Representation Models (Encoder-Only)
Encoder-only models are transformer architectures tailored for learning rich representations of input sequences. These models focus on understanding and encoding the input into highly contextualized embeddings, making them ideal for tasks that require comprehension but not generation.
- One of the most well-known examples of encoder-only models is BERT (Bidirectional Encoder Representations from Transformers), which introduced the concept of bidirectional contextual understanding to NLP.
- The encoder-only architecture processes the entire input sequence at once using bidirectional self-attention. This allows the model to capture dependencies between tokens in both directions (left-to-right and right-to-left).
- Encoder-only models consider the entire input simultaneously, leveraging left and right context for richer representations.
- These models do not predict one token at a time but instead encode the whole sequence into meaningful vectors in one step.
Applications:
- Text Classification: Sentiment analysis, topic categorization, etc.
- Named Entity Recognition (NER): Identify entities like names, locations, and dates in text.
- Question Answering (QA): Extract answers from passages of text.
- Semantic Search: Encode sentences to enable semantic similarity matching.
- Coreference Resolution: Resolve pronouns to their corresponding entities in a document.
Sequence-to-Sequence Models: (Encoder-Decoder)
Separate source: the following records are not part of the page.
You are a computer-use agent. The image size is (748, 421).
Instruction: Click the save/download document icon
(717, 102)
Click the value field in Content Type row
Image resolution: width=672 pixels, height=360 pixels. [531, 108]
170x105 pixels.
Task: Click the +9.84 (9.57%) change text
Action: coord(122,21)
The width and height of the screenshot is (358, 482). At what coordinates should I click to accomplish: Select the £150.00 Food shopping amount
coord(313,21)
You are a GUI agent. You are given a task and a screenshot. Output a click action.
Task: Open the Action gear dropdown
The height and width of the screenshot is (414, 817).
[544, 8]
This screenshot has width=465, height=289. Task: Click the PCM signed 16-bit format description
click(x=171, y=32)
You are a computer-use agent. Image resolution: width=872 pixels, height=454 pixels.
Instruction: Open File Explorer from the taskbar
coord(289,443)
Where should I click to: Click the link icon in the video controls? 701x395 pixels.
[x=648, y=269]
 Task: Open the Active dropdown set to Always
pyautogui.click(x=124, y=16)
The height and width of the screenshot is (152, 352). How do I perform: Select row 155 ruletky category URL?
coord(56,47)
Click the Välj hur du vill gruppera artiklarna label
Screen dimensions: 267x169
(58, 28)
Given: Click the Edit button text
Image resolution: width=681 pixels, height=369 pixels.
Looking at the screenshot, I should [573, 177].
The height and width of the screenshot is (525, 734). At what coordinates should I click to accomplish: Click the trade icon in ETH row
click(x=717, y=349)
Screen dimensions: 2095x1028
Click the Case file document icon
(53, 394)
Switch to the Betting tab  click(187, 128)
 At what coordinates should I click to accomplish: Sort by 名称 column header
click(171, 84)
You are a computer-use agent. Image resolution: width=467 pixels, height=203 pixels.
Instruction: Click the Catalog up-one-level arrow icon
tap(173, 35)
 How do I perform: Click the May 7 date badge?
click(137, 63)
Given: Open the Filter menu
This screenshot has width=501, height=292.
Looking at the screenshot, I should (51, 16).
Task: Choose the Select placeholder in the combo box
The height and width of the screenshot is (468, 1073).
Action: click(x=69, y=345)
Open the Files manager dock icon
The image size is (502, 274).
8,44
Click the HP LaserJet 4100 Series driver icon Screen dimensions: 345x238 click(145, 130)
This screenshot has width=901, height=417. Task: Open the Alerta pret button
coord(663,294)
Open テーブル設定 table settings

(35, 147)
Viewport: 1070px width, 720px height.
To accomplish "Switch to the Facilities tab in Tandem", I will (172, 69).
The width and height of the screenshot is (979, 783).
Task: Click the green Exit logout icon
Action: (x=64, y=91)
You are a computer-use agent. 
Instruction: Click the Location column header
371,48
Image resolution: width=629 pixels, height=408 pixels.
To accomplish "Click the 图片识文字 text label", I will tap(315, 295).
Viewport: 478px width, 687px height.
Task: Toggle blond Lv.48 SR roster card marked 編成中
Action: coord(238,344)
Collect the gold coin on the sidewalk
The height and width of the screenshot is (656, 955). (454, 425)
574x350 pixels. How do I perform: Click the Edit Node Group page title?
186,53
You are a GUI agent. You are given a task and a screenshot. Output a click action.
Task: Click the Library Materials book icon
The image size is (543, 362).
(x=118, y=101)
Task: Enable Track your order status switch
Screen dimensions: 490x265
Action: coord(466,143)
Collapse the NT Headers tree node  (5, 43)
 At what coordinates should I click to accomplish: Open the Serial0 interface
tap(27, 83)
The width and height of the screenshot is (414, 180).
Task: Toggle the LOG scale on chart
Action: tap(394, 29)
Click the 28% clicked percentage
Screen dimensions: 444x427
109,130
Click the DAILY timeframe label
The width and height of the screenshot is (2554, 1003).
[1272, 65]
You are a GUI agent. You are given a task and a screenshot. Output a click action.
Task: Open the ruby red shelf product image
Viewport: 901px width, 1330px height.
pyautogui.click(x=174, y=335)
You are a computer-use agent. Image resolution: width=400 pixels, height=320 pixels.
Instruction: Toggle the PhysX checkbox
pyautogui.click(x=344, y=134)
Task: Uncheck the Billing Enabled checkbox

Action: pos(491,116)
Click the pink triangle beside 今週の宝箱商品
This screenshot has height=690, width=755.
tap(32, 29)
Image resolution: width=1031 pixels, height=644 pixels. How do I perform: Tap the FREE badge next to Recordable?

Encoder-Decoder models, also known as sequence-to-sequence (seq2seq) architectures, are a type of transformer designed for mapping one sequence to another. The architecture consists of two separate components: an encoder to process and understand the input sequence, and a decoder to generate the output sequence.
- Examples of encoder-decoder-based transformers include T5 (Text-to-Text Transfer Transformer), BART (Bidirectional and Auto-Regressive Transformers), and mT5 (multilingual T5).
-
The encoder-decoder architecture can be visualized as two connected transformers:
- Encoder: Reads and processes the input sequence, generating a latent representation of the input.
- Decoder: Consumes the encoder's latent representation while generating the output sequence autoregressively (one token at a time).
-
Uses bidirectional self-attention to produce contextualized representations of the input sequence.
- Captures holistic meaning by attending to relations between tokens in the input.
- Combines autoregressive decoding with encoder cross-attention to generate target tokens.
- Uses both its own generated tokens (from self-attention) and the encoder's processed information (via encoder-decoder cross-attention).
- Both encoder and decoder embed input tokens and enrich them with positional information.
- The decoder uses cross-attention mechanisms to attend to the encoder's output representations, ensuring that the generated output remains aligned with the input sequence.
Applications:
- Machine Translation: Translate from one language to another.
- Text Summarization: Generate concise summaries of long documents or articles.
- Text Generation with Context: Generate output conditioned on input (e.g., rewriting text, question generation).
- Question Answering (QA): Provide a textual answer to a question given relevant contexts.
-
Closed-Ended Transformation Tasks:
- Data-to-text generation (e.g., converting tables into sentences).
- Grammar correction (e.g., fixing spelling and grammatical errors).
- Format transformation (e.g., converting JSON to text).
Vs LLMs
Transformers are a type of neural network architecture that forms the basis for many modern NLP models. Large Language Models (LLMs) are a subset of models that use transformer architectures at a very large scale, resulting in powerful models capable of handling a wide range of tasks with high performance. Essentially, LLMs are built using transformer architectures, but they are distinguished by their size and the vast amount of data they are trained on.